━━━ DOCUMENT

Double Jeopardy: Lesbian Activist Says Fear of Parents’ Homophobia Inspires Secret Life

LGBT stock photo - Clay Duda, JJIE.org

Clay Duda/JJIE.org

LGBT stock photo - Clay Duda, JJIE.org

["Double Jeopardy: Lesbian Activist Says Fear of Parents’ Homophobia Inspires Secret Life" is part 2 of a 3 part series on LGBT issues. Bookmark this page for updates.]

Second Life is a virtual reality game wherein members create a customized “avatar” that serves as a digital representation of themselves. In this three-dimensional virtual community, the avatar assumes an identity, takes up residence and moves about in a world completely created by them, for them. Second Lifers buy property, start businesses, make friends, join clubs, attend classes or sometimes just hang out.

Amber Holt* has never played this game, but in many respects, she feels like she lives it every day.

Holt, 20, a junior at Kennesaw State University in Kennesaw, Ga. - about 26 miles outside of Atlanta - is vice president of the Kennesaw Pride Alliance (KPA), a campus-based Lesbian Gay Bisexual Transgender (LGBT) focused organization. She’s active in the campus president's Commission on Gay, Lesbian, Bi-Sexual, Transgender, Intersex and Questioning (GLBTIQ) Initiatives. She even helped organize the campus visit earlier this year of Meghan McCain, a gay rights activist who is the daughter of former Republican Presidential candidate John McCain. When she’s not busy planning AIDS Walk Atlanta, the Atlanta Pride Parade, The Summit (KSU’s annual LGBTIQ conference) and for KPA’s 20th anniversary celebration slated for the fall, she’s often spotted around campus hugged up with her new girlfriend of a few months.

━━━━━━

DIRECTIONS FOR THIS TASK:
Extract from the article on Amber Holt the passage starting with "Second Life is" and going on through "just hang out.". The lines that follow are drawn from a separate source and are unrelated to the article above.

━━━ DATA BLOCK

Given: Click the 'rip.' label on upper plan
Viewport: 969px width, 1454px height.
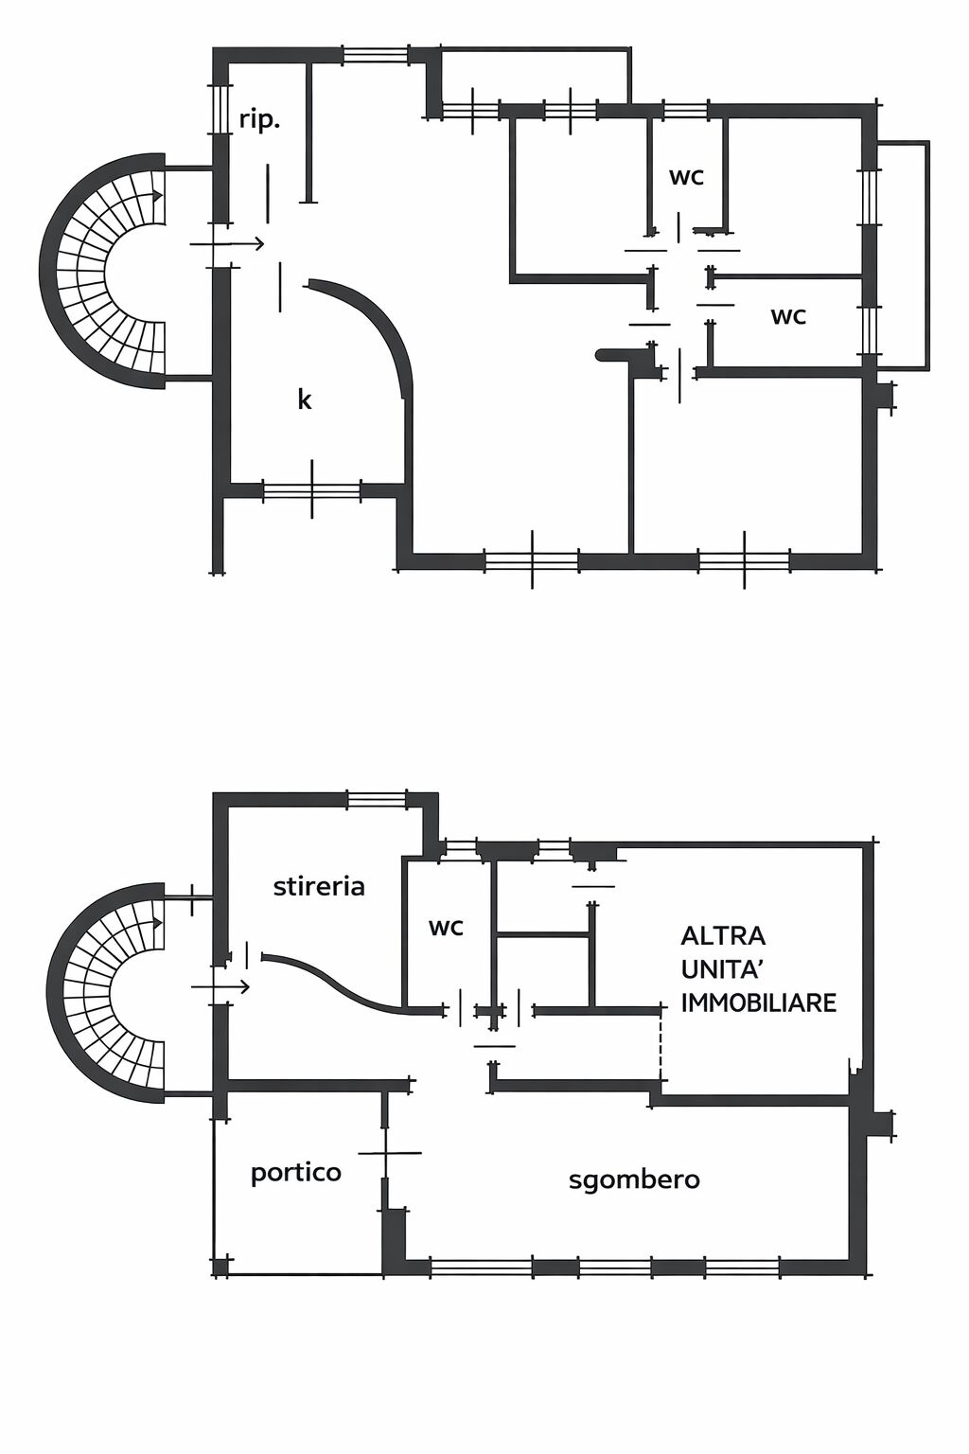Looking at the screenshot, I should [259, 121].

━━━━━━

EXERCISE ANSWER:
Second Life is a virtual reality game wherein members create a customized “avatar” that serves as a digital representation of themselves. In this three-dimensional virtual community, the avatar assumes an identity, takes up residence and moves about in a world completely created by them, for them. Second Lifers buy property, start businesses, make friends, join clubs, attend classes or sometimes just hang out.